Friday, June 05, 2009

For that Cairo Speech, Obama Gets an "F" in History

More on that Cairo speech from Paul Williams at the Canada Free Press. He shows how wildly wrong is Barack Obama's historical understanding.

Which raises the question -- Was Obama just mistaken or was he guilty of the most pandering political manipulation? I'm afraid that it's the latter. You can't be that outrageously, pointedly wrong without a whole lot of trying.

A few examples from William's footnoted article:

...No one at the Egyptian University or the international media took issue with the President’s bizarre interpretation of American history, let alone his confusion of the Nation of Islam (the religion of Muhammad Ali and Malcolm X) that bears scant similarity to orthodox Islam...

Sorry, Barack Hussein, but there were no Muslims among the passengers on the Mayflower or the settlers at Jamestown. Muslims were conspicuously absent from the ranks of George Washington’s Army of the Revolution and played no role in the creation of the American republic - - save for the fact that the new country’s first declaration of war was against the forces of Islam in the form of the Barbary pirates.


Despite popular folklore, few Muslims numbered among the 12 million black Africans who were shipped to the New World from the 17th to 19th centuries. The Muslims, in fact, were not the slaves but the slave traders...


Surprisingly, there is no record of any Islamic American among the enlisted and conscripted forces of World War I, let alone among the blue and grey armies of the Civil War.
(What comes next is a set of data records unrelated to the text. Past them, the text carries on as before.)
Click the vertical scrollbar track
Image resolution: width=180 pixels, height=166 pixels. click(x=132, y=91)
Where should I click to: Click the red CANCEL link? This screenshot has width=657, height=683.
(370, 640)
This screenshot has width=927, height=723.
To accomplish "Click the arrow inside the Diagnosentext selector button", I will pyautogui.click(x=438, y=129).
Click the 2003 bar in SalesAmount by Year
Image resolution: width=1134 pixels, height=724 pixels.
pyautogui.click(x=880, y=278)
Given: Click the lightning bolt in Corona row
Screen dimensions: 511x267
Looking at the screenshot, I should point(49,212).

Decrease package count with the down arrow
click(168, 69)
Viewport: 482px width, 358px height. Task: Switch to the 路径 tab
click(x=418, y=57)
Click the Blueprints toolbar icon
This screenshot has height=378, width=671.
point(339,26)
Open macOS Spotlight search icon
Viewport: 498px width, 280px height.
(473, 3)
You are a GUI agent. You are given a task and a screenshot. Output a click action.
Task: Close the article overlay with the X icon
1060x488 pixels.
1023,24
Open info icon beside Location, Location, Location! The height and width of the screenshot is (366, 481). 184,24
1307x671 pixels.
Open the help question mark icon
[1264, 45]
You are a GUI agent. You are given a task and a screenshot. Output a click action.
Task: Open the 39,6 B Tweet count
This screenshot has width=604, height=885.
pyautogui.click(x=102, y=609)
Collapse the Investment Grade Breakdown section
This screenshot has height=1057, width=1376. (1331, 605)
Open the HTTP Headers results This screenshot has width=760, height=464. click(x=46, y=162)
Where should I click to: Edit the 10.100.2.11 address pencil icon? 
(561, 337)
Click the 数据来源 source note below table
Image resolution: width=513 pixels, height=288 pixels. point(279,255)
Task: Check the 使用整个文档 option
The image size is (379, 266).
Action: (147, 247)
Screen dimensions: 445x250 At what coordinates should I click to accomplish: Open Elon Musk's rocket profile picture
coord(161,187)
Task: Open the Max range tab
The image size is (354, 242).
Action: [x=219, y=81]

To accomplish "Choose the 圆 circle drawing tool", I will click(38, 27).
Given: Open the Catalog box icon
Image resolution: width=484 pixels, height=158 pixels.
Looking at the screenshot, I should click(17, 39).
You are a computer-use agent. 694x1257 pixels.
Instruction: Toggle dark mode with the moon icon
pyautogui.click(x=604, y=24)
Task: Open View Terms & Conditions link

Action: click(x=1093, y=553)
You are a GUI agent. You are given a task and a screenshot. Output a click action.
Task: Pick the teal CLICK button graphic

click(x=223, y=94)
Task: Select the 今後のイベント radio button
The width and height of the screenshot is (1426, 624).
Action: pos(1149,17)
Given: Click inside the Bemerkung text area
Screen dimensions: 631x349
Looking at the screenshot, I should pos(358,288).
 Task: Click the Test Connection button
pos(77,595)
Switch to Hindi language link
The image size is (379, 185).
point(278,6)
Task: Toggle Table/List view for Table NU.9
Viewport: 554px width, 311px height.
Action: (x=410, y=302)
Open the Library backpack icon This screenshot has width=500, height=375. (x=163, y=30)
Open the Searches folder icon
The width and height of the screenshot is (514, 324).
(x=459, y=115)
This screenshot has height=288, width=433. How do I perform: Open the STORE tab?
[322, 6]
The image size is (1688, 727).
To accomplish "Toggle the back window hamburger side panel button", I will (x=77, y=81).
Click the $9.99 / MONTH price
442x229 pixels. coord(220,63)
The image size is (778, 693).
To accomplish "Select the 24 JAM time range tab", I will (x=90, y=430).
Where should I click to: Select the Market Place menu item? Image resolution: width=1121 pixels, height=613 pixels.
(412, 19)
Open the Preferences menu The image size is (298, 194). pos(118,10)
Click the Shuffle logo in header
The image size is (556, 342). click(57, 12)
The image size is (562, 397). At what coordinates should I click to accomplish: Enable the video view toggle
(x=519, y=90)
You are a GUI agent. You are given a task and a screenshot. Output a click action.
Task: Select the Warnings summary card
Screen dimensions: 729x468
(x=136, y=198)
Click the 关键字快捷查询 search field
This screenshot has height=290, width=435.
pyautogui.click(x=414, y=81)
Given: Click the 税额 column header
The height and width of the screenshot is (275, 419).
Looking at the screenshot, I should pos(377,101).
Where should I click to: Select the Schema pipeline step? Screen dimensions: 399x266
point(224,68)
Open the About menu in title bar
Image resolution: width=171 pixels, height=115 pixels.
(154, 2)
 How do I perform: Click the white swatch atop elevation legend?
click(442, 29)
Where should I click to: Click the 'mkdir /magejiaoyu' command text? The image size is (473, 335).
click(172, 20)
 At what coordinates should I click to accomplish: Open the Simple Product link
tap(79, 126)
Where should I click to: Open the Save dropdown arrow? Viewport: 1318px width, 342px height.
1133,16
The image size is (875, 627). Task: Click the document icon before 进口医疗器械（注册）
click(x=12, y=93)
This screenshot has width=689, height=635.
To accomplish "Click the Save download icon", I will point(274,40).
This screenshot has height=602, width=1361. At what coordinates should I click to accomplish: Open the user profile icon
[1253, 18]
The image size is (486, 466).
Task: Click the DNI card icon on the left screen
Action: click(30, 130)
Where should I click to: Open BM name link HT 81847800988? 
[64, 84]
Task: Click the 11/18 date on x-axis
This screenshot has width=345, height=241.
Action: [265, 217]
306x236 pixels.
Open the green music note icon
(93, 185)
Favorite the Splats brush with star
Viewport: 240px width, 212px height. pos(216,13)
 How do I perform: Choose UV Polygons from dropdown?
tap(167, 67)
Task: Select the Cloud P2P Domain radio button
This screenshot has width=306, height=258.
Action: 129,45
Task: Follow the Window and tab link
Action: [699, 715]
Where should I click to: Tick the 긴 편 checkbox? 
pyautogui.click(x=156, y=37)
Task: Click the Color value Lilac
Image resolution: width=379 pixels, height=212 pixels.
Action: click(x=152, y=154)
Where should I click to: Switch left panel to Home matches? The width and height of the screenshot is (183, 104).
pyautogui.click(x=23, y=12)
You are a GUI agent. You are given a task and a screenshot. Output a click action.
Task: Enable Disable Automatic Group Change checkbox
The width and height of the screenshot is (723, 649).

The great migrations that lasted from 1865 to 1925 brought 35,000,000 people to the New World: 4,500,000 from Ireland, 4,000,000 from Great Britain, 6,000,000 from central Europe, 2,000,000 from the Scandinavian countries, 5,000,000 from Italy, 8,000,000 from Eastern Europe, and 3,000,000 from the Balkans. But the number of Muslims who came here from the Middle East was statistically nil.

In 1960, aside from the temples of the Nation of Islam, the only mosques in the United States were in Cedar Rapids, Iowa, Dearborn, Michigan, and Washington DC (which opened in 1957) - - and all three professed less than 200 active members. Four other cities contained miniature mosques with less than fifty members.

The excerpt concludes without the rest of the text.